The picture is further complicated by the fact that sizing varies among brands and stores, making it difficult for many women to know exactly what size they are. The problem has only become more acute since January 1983 when the US Department of Commerce dropped a uniform sizing system for women on the grounds that it no longer reflected the size and shape of the average consumer.

''Sizing has always shifted to match consumers' changing behaviors," said Kathleen Fassanella, a pattern maker and author who writes an apparel manufacturing blog called Fashion Incubator.

''For instance, when women stopped wearing corsets, manufacturers had to completely redesign their patterns due to the great dissatisfaction of women who were no longer wearing the undergarments."

But because women have gotten larger, Fassanella said, their clothing is cut larger today -- though many of the labels won't tell you that.


zerodoll said...

i've noticed this trend too, how could you not?! i'm basically the same size today as 10 years ago, but back then i was an 8/10, even an occasional 12 didn't bother me. now, at some stores, i've fit 0 and wondered how women smaller than me (and there are plenty) find anything to wear.

Anna May Won't said...

vanity sizing is so dangerous because it gives delusions of skinniness. forgo that brownie? no way, i'm a negative 2 at banana republic!

i agree that the sizing of women's clothes should be the same for men's, ie, with specific measurements.

Pandax said...

Come to think of it, bra size is based on measurement.
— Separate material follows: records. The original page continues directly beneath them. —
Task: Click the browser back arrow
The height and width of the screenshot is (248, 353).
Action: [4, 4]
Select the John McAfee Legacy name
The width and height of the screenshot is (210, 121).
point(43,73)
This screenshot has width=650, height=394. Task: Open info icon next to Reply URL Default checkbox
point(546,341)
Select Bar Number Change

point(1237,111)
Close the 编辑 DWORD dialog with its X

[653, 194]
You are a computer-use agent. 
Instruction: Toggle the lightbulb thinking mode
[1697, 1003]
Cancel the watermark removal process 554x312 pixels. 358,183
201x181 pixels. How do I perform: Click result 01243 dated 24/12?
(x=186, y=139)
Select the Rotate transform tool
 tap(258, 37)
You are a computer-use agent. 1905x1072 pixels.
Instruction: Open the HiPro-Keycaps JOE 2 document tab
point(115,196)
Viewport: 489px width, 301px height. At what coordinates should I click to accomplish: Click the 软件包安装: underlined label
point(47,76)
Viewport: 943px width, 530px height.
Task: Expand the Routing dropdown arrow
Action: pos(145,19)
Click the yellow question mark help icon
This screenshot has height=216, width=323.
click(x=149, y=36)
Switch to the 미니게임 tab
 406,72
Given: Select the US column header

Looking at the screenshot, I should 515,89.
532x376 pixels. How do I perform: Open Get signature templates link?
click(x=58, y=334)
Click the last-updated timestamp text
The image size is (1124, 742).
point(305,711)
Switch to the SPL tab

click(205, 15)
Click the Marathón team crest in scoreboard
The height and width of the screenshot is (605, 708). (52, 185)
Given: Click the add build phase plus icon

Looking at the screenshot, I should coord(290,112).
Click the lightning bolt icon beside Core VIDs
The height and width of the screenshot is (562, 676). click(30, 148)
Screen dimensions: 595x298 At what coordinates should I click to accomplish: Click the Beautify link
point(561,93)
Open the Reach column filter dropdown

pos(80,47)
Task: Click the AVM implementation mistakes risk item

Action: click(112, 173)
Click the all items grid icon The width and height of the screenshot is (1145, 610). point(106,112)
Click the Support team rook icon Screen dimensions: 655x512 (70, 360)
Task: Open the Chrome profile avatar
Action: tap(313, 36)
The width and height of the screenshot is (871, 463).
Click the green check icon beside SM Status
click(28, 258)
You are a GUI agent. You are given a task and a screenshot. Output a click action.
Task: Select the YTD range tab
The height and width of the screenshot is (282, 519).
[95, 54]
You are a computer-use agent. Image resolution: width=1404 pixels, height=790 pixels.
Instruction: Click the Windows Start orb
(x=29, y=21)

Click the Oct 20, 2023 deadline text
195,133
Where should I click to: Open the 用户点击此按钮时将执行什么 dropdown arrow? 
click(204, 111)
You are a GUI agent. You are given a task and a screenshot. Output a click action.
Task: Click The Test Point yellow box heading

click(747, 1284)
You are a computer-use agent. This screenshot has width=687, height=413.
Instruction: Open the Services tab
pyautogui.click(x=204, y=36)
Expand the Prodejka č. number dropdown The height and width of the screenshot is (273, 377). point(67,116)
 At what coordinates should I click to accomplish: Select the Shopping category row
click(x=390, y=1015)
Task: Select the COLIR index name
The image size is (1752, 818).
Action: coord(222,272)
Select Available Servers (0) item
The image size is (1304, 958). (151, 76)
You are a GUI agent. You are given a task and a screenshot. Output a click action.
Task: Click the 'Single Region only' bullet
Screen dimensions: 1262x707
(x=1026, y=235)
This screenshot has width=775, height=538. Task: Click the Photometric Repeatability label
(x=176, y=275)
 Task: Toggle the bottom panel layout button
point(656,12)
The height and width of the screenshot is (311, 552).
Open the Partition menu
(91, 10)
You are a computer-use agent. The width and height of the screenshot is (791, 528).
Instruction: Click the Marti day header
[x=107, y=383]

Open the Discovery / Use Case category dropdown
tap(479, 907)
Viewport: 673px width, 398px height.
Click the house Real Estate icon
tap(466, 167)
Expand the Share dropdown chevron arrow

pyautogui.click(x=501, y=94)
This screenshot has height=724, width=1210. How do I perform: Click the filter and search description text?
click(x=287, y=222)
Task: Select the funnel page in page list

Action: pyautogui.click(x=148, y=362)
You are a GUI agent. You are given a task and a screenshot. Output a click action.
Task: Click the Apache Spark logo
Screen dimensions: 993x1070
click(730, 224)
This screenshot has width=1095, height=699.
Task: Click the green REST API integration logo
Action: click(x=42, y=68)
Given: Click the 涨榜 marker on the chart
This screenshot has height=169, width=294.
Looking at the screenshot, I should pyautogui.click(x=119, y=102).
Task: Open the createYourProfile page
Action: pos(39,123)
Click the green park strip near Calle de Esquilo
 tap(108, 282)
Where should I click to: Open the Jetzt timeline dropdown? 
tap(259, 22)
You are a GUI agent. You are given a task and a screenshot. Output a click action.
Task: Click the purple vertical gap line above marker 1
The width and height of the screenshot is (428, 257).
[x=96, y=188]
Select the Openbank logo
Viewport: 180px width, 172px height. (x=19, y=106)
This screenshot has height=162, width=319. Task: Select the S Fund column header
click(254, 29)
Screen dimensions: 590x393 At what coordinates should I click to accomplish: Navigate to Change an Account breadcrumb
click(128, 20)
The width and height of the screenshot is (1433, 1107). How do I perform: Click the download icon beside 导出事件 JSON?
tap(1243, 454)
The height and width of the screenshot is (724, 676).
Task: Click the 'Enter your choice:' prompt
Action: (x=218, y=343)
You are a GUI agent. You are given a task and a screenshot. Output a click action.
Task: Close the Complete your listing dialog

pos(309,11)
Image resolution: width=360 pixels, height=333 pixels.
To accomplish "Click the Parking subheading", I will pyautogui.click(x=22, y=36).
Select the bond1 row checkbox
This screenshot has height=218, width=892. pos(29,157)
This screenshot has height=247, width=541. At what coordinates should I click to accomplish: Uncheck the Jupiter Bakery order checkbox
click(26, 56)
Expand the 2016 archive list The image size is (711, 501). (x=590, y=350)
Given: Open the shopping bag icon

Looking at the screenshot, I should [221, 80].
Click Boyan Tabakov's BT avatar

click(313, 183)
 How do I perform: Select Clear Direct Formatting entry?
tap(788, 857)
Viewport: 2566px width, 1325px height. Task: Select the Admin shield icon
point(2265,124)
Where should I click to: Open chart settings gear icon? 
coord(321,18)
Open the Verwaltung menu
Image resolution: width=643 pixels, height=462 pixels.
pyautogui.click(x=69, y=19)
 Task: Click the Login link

That hasn't changed at all. Funny that bigger is perceived as better in this category, yet everything else needs to be small or thin.

teahouse said...

Actually, I read that the average bra cup size has gone up from an A-B in the 1950s to a C now!

Pandax said...

Is it that the cup size the manufacturers are making have been resized or is this that women are getting larger? (No doubt some due to artificial means.)

Thomas said...

The British Standards Institute came up with a solution in 2003, BS-EN 13402, which calls for a pictogram with actual measurements in centimeters. The new size labels are due this year. Work began on the new standard in 1996, although then the details had to be worked out. It was decided from the beginning that a pictogram would be used, and that the metric system was to be used.